Justified Spending And Saving

by Adam on May 23, 2012

If you’re struggling to find money to put away for the future, or want to increase the amount you are saving you should ask yourself these questions:

  • Are you not saving much because you are telling yourself that today is more important than tomorrow?
  • Do you think you’ll be earning more in the future so you don’t or can’t save as much now?
  • Do you find yourself thinking “what’s the point in saving?” as we all could get hit by a bus tomorrow?

How we justify our spending

We all have reasons for spending money. Firstly we need money to simply live: a roof over our heads and food in our bodies. If you can’t afford these basic needs, you immediately have to search for a solution, like cash loans online or borrowing from friends or relatives.

So, of course, it’s important you cover your basis needs. But once we’ve got our needs covered we then move onto our wants and come up with justifications internally for why we’re buying this or spending that.

For example,  I spend quite a lot, compared with some of my friends, on travel.

In fact, my recent spending on travel might not be sustainable, considering I’ve already had two major holidays in 2012 already!!

I tell myself that it will be enjoyable; broaden my horizons; and leave me with priceless memories I’ll have for years to come. Whether I’m right to spend that money on travel is not the point I’m highlighting, but rather, it’s that I already spent that money and have justified it to myself to feel better about the decision.
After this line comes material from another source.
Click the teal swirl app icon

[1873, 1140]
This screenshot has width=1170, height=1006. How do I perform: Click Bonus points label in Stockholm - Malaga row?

We all are wired differently so if you find you’re always left with no money at the end of the month, it’s definitely worth having a think about what justifications you use to explain your spending –give yourself a few minutes to think about the “why” and perhaps you’ll find a better way to maximise the value you get from your spending decisions.

Justifying saving for tomorrow

Of course, money is ultimately to be spent –it is merely stored ‘value’ that we are redeeming from the past for today, but, just as we all have justifications for our spending, we also justify to ourselves why we are saving at the level we are. Let’s look at those three reason people might give for not saving more today:

1) Are you not saving much because you are telling yourself that today is more important than tomorrow?

Is today really more important than tomorrow? Whilst today is right in front of us, we very quickly become our future selves, and regardless of what you might be hoping, our future self might not have it all figured out. In fact, they are relying on us to set the foundation so they can live their best life, free from debt obligations or the need for endless overtime to make ends meet.

Of course, you don’t want your future self becoming resentful of missed experiences so don’t over-save but equally spare a thought for the person you will soon become and don’t let them down, OK?

2) Do you think you’ll be earning more in the future so you don’t or can’t save as much now?

If you’re in your 20s it’s likely you’re not earning a great amount. By the time you’ve paid your rent, bought a few necessities and made a payment on a student loan or other debt acquired in early adulthood, you might just have a small amount left for fun (if you’re lucky!). It’s tempting to think that you’re just one pay-increase away from being comfortable or that you’ll start saving when you’re a certain age because you’ll have more money in the future.

But the magical thing about the human brain is that we’re always just one step away from where we want to be. Getting started now is a really powerful step to take because once you start you can begin gaining momentum and take the first steps towards your goals. The very fact that you’ve made a start makes it easier to continue. I can highly recommend it for the comfort it brings too –to know that I’ve got savings put aside for my future is a great thought that makes me feel more secure about the future. I know I’m not going to be that guy, who aged 40, who realises he has nothing put away for the future and ends up panicking that he’s never going to be financially free.

Remember this: If you’re in your 20s, getting started is more important than the actual amount you start putting away (if you’re older than yes the amount you need to save does matter a little bit more but getting started remains the most critical move).

3) Do you find yourself thinking what’s the point in saving as we all could get hit by a bus tomorrow?

This is going to be my favourite myth to bust because I can reveal to you that this is very unlikely. If it was likely  then the streets on your way to work this morning would have been covered in blood and guts!

Yes, people die prematurely all the time but you can’t base a financial plan on it! And even the whole premise, that it is wasted money if you’ve saved and then die before you’ve spent it, is flawed.

Is it really that bad to die with money in the bank?

Dying with money in the bank means you’ve left the world with ‘stored value’ that can be harnessed in so many useful ways now that you don’t need it. You could have the money do some powerful good for a charity, or it could simply be used to help your family move on with their lives when you’re gone.

Why I’m Saving

  • I’m saving for a future more important and significant than today but not so much as to make my future self resentful of missed opportunities.
  • I’m saving for a future because getting started is more important than the amount I can afford to put away.
  • I’m saving for a future even if that future has me dead under a bus, as my humble savings will be able to have an powerful impact beyond the grave.

So why are you saving and could you be saving more?